Stored data entries
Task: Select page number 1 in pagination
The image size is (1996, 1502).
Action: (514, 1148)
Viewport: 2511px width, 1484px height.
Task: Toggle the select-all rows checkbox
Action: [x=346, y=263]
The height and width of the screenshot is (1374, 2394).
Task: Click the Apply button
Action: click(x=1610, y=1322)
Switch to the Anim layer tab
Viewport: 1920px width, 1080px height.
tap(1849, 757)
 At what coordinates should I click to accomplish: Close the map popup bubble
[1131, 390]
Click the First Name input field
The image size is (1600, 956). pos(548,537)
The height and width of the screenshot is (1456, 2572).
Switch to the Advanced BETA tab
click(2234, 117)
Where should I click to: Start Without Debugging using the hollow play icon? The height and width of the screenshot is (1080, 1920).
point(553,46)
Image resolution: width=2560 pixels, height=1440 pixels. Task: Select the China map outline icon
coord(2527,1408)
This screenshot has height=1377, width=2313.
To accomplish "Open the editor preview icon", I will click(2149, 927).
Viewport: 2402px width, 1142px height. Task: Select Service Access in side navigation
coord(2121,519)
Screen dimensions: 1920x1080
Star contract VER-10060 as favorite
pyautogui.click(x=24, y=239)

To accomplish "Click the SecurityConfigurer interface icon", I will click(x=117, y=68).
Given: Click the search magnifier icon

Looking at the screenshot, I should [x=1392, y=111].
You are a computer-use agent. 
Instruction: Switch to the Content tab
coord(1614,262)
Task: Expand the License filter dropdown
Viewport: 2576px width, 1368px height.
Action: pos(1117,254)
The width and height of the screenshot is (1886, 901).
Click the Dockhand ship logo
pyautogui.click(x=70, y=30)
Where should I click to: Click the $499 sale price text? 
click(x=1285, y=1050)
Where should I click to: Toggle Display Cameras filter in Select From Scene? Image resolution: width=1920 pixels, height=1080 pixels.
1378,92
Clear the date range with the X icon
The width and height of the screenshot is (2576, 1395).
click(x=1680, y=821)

> EXERCISE:
Restate the data in full so that no line differs from the original.

> EXPECTED OUTPUT:
Task: Select page number 1 in pagination
The image size is (1996, 1502).
Action: (514, 1148)
Viewport: 2511px width, 1484px height.
Task: Toggle the select-all rows checkbox
Action: [x=346, y=263]
The height and width of the screenshot is (1374, 2394).
Task: Click the Apply button
Action: click(x=1610, y=1322)
Switch to the Anim layer tab
Viewport: 1920px width, 1080px height.
tap(1849, 757)
 At what coordinates should I click to accomplish: Close the map popup bubble
[1131, 390]
Click the First Name input field
The image size is (1600, 956). pos(548,537)
The height and width of the screenshot is (1456, 2572).
Switch to the Advanced BETA tab
click(2234, 117)
Where should I click to: Start Without Debugging using the hollow play icon? The height and width of the screenshot is (1080, 1920).
point(553,46)
Image resolution: width=2560 pixels, height=1440 pixels. Task: Select the China map outline icon
coord(2527,1408)
This screenshot has height=1377, width=2313.
To accomplish "Open the editor preview icon", I will click(2149, 927).
Viewport: 2402px width, 1142px height. Task: Select Service Access in side navigation
coord(2121,519)
Screen dimensions: 1920x1080
Star contract VER-10060 as favorite
pyautogui.click(x=24, y=239)

To accomplish "Click the SecurityConfigurer interface icon", I will click(x=117, y=68).
Given: Click the search magnifier icon

Looking at the screenshot, I should [x=1392, y=111].
You are a computer-use agent. 
Instruction: Switch to the Content tab
coord(1614,262)
Task: Expand the License filter dropdown
Viewport: 2576px width, 1368px height.
Action: pos(1117,254)
The width and height of the screenshot is (1886, 901).
Click the Dockhand ship logo
pyautogui.click(x=70, y=30)
Where should I click to: Click the $499 sale price text? 
click(x=1285, y=1050)
Where should I click to: Toggle Display Cameras filter in Select From Scene? Image resolution: width=1920 pixels, height=1080 pixels.
1378,92
Clear the date range with the X icon
The width and height of the screenshot is (2576, 1395).
click(x=1680, y=821)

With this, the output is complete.